__EXERCISE INSTRUCTIONS__
Repeat each of the entries below word for word, including the coordinates.

Dataset rows
* * * * *
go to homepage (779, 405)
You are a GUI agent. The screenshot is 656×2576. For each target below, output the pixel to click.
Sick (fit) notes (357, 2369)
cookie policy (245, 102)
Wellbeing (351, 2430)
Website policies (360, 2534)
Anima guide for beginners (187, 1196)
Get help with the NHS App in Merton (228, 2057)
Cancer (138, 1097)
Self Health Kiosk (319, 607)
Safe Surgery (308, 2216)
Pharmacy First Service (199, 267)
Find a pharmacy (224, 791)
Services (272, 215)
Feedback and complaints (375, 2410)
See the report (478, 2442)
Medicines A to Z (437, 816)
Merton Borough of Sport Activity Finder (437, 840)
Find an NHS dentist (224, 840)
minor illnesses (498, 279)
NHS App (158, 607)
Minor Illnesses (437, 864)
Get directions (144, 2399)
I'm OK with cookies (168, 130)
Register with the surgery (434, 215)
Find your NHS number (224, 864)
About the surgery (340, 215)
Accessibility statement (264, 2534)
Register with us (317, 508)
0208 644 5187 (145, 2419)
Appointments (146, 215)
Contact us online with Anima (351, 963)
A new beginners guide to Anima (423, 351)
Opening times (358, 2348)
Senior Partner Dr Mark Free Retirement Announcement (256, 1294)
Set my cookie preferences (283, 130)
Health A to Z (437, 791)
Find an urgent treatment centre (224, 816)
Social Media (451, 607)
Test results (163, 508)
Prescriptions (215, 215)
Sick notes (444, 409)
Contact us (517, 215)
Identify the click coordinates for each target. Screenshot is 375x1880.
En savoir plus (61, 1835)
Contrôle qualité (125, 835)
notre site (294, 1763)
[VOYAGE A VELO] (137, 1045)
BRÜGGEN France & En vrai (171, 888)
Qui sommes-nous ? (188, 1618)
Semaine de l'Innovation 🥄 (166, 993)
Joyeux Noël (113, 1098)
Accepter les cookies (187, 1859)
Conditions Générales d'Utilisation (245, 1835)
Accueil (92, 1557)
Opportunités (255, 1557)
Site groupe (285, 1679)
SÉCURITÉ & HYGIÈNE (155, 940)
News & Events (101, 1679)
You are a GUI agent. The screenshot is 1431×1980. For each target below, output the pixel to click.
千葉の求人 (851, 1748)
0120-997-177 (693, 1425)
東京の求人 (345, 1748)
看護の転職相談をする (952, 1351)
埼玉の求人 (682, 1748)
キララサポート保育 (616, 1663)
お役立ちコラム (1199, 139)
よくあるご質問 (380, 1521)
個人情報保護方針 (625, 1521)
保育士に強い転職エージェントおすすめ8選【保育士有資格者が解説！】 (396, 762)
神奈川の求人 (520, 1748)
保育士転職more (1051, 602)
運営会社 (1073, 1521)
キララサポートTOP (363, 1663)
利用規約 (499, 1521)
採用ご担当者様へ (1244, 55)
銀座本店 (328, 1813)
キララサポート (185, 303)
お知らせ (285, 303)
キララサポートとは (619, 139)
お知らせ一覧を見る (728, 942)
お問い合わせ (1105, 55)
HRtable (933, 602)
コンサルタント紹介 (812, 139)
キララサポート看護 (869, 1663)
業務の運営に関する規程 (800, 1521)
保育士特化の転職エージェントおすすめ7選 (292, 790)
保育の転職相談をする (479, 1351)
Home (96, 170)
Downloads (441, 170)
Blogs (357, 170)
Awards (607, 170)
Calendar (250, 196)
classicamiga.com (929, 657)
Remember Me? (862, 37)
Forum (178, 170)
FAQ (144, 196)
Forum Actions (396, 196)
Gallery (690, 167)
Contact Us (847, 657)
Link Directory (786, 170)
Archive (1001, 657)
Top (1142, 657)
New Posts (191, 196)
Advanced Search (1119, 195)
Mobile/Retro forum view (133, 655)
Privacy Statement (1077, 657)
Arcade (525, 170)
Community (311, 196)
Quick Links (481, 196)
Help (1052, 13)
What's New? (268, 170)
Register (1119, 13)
* * * * *
__ANSWER TO THE TASK__
go to homepage (779, 405)
You are a GUI agent. The screenshot is 656×2576. For each target below, output the pixel to click.
Sick (fit) notes (357, 2369)
cookie policy (245, 102)
Wellbeing (351, 2430)
Website policies (360, 2534)
Anima guide for beginners (187, 1196)
Get help with the NHS App in Merton (228, 2057)
Cancer (138, 1097)
Self Health Kiosk (319, 607)
Safe Surgery (308, 2216)
Pharmacy First Service (199, 267)
Find a pharmacy (224, 791)
Services (272, 215)
Feedback and complaints (375, 2410)
See the report (478, 2442)
Medicines A to Z (437, 816)
Merton Borough of Sport Activity Finder (437, 840)
Find an NHS dentist (224, 840)
minor illnesses (498, 279)
NHS App (158, 607)
Minor Illnesses (437, 864)
Get directions (144, 2399)
I'm OK with cookies (168, 130)
Register with the surgery (434, 215)
Find your NHS number (224, 864)
About the surgery (340, 215)
Accessibility statement (264, 2534)
Register with us (317, 508)
0208 644 5187 (145, 2419)
Appointments (146, 215)
Contact us online with Anima (351, 963)
A new beginners guide to Anima (423, 351)
Opening times (358, 2348)
Senior Partner Dr Mark Free Retirement Announcement (256, 1294)
Set my cookie preferences (283, 130)
Health A to Z (437, 791)
Find an urgent treatment centre (224, 816)
Social Media (451, 607)
Test results (163, 508)
Prescriptions (215, 215)
Sick notes (444, 409)
Contact us (517, 215)
Identify the click coordinates for each target. Screenshot is 375x1880.
En savoir plus (61, 1835)
Contrôle qualité (125, 835)
notre site (294, 1763)
[VOYAGE A VELO] (137, 1045)
BRÜGGEN France & En vrai (171, 888)
Qui sommes-nous ? (188, 1618)
Semaine de l'Innovation 🥄 (166, 993)
Joyeux Noël (113, 1098)
Accepter les cookies (187, 1859)
Conditions Générales d'Utilisation (245, 1835)
Accueil (92, 1557)
Opportunités (255, 1557)
Site groupe (285, 1679)
SÉCURITÉ & HYGIÈNE (155, 940)
News & Events (101, 1679)
You are a GUI agent. The screenshot is 1431×1980. For each target below, output the pixel to click.
千葉の求人 (851, 1748)
0120-997-177 (693, 1425)
東京の求人 (345, 1748)
看護の転職相談をする (952, 1351)
埼玉の求人 (682, 1748)
キララサポート保育 (616, 1663)
お役立ちコラム (1199, 139)
よくあるご質問 (380, 1521)
個人情報保護方針 (625, 1521)
保育士に強い転職エージェントおすすめ8選【保育士有資格者が解説！】 (396, 762)
神奈川の求人 (520, 1748)
保育士転職more (1051, 602)
運営会社 (1073, 1521)
キララサポートTOP (363, 1663)
利用規約 (499, 1521)
採用ご担当者様へ (1244, 55)
銀座本店 (328, 1813)
キララサポート (185, 303)
お知らせ (285, 303)
キララサポートとは (619, 139)
お知らせ一覧を見る (728, 942)
お問い合わせ (1105, 55)
HRtable (933, 602)
コンサルタント紹介 (812, 139)
キララサポート看護 (869, 1663)
業務の運営に関する規程 (800, 1521)
保育士特化の転職エージェントおすすめ7選 (292, 790)
保育の転職相談をする (479, 1351)
Home (96, 170)
Downloads (441, 170)
Blogs (357, 170)
Awards (607, 170)
Calendar (250, 196)
classicamiga.com (929, 657)
Remember Me? (862, 37)
Forum (178, 170)
FAQ (144, 196)
Forum Actions (396, 196)
Gallery (690, 167)
Contact Us (847, 657)
Link Directory (786, 170)
Archive (1001, 657)
Top (1142, 657)
New Posts (191, 196)
Advanced Search (1119, 195)
Mobile/Retro forum view (133, 655)
Privacy Statement (1077, 657)
Arcade (525, 170)
Community (311, 196)
Quick Links (481, 196)
Help (1052, 13)
What's New? (268, 170)
Register (1119, 13)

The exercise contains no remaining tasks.